Leakage-split F1 — openaddresses-us-sample.jsonl

Per-tag F1 split by corpus-held-out geography (VT/WY/ND) vs in-training geography. A large in-training − held-out gap = the headline F1 is partly memorization (#371).

  • held-out rows: 1428 · in-training rows: 8572 · model: neural-weights-en-us/model.onnx (v4.0.0)
tagheld-out F1in-training F1gap (in − held)
locality1.0000.987-0.012
region1.0000.999-0.001
postcode1.0000.996-0.004
macro1.0000.994-0.006

Per-state macro-F1 (difficulty confound check)

statenmacro-F1held-out?
MT42840.979
DC42870.992
IA42870.996
SD42840.998
CA42871.000
VT42841.000✅ held-out
IL42871.000

Read

DeepSeek (2026-06-07) flagged geographic train/test leakage as the top risk to our headline F1: the model trains on the corpus (tiger/BAN/WOF), which covers the same streets and localities OA tests, so component recall could be partly memorization. The corpus holds out specific US geography (VT/WY/ND) from training, so OA rows there test places the model never saw.

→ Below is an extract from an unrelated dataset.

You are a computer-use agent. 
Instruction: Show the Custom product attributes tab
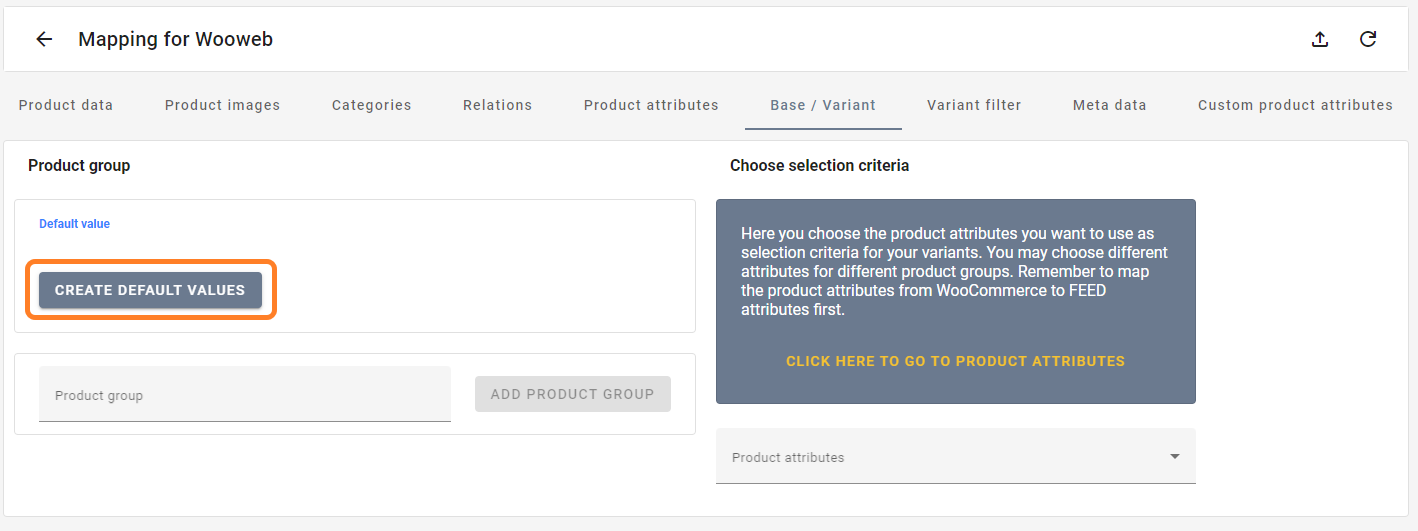(x=1295, y=105)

The result refutes that hypothesis on the tags OA can grade. Held-out Vermont scores 1.000 macro-F1 against 0.994 in-training, so held-out is if anything marginally easier. The per-state spread tells the same story from another angle: Montana (in-training) is the worst at 0.979 while Vermont (held-out) ties California and Illinois at the top. The ordering tracks intrinsic state difficulty, not training exposure. The shipped en-US model's locality/region/postcode recognition generalizes to unseen geography, and the near-perfect numbers also confirm that these three tags on clean, canonical US addresses are essentially a solved problem.

One caveat carries the whole result, so it's worth stating plainly. This only tests locality, region, and postcode, because that's all OpenAddresses gold carries. Leakage would bite hardest on STREET recognition, where memorizing a street name is the obvious shortcut, and OA can't grade street at all. A complete leakage check needs full-BIO corpus gold restricted to held-out geography, which is tracked as a follow-up on #371. And only Vermont survives in this US sample (Wyoming and North Dakota contribute zero rows), so the held-out signal is one state wide.

Reproduce: node --experimental-strip-types scripts/eval/leakage-split-f1.ts --eval data/eval/external/openaddresses-us-sample.jsonl --held VT,WY,ND --out-md <path>.